Work request → Using the records below, output the stretch that opens with the line containing "Click the PutFile processor badge icon" and closes with the line containing "Select the orange", exactly and including both lines, with nothing more.

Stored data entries
= Beginning of Section =

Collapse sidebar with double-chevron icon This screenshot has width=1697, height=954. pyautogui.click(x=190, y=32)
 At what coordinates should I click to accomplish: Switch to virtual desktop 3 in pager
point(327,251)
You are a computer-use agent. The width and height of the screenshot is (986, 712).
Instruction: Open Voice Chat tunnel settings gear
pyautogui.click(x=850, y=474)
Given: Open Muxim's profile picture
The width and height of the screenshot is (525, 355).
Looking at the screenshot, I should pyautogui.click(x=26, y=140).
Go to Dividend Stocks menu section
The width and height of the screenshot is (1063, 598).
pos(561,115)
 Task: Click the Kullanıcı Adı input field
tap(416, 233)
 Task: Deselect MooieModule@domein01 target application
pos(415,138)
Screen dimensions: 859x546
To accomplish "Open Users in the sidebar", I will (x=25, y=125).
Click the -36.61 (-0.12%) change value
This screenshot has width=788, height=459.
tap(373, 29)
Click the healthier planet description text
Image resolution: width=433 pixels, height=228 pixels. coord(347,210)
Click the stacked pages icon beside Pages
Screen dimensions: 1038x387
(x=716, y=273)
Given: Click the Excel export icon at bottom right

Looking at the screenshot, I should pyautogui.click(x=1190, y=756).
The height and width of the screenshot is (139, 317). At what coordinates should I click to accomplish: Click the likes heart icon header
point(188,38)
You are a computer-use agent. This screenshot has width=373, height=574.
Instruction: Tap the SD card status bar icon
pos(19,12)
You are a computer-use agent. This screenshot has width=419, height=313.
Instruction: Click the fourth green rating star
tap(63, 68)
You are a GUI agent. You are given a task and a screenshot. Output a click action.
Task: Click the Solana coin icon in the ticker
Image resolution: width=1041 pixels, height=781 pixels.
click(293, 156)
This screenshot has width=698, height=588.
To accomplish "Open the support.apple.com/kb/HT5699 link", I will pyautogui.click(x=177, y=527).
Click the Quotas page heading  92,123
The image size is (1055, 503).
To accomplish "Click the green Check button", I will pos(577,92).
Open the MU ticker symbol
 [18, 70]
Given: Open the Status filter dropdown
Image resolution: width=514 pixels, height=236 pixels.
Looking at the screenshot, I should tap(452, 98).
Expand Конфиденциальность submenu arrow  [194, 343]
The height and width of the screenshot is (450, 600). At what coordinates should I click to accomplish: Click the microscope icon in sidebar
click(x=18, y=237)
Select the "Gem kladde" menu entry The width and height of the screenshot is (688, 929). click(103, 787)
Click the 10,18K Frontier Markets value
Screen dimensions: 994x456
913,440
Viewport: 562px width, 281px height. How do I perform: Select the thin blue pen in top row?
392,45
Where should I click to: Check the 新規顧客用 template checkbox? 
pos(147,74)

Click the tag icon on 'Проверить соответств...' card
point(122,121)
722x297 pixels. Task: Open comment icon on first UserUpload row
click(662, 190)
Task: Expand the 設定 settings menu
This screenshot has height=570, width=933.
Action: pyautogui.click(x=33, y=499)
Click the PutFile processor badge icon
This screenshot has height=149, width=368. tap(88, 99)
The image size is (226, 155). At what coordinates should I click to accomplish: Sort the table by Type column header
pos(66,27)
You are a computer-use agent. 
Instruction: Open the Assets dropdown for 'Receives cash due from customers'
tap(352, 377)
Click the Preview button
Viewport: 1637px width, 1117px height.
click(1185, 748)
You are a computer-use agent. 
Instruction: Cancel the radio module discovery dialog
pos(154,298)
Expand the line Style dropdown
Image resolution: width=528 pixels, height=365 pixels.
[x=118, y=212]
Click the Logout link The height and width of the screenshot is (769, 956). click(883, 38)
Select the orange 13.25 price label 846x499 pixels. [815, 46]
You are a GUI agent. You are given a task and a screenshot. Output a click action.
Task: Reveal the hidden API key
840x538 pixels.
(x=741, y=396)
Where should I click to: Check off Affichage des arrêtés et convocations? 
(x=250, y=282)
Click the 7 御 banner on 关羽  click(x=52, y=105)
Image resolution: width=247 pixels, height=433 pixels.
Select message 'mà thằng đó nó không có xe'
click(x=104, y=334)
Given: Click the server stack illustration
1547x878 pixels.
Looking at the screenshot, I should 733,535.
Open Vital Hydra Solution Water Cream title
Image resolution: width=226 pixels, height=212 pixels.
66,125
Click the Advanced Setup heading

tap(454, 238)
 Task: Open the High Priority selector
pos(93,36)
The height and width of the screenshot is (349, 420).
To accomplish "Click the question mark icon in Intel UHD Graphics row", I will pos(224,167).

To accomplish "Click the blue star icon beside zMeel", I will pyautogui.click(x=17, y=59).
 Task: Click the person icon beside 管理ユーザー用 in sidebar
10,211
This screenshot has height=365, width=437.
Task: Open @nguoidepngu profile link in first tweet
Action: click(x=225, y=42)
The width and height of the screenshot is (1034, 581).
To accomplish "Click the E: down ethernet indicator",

= End of Section =

Exercise response →
Click the PutFile processor badge icon
This screenshot has height=149, width=368. tap(88, 99)
The image size is (226, 155). At what coordinates should I click to accomplish: Sort the table by Type column header
pos(66,27)
You are a computer-use agent. 
Instruction: Open the Assets dropdown for 'Receives cash due from customers'
tap(352, 377)
Click the Preview button
Viewport: 1637px width, 1117px height.
click(1185, 748)
You are a computer-use agent. 
Instruction: Cancel the radio module discovery dialog
pos(154,298)
Expand the line Style dropdown
Image resolution: width=528 pixels, height=365 pixels.
[x=118, y=212]
Click the Logout link The height and width of the screenshot is (769, 956). click(883, 38)
Select the orange 13.25 price label 846x499 pixels. [815, 46]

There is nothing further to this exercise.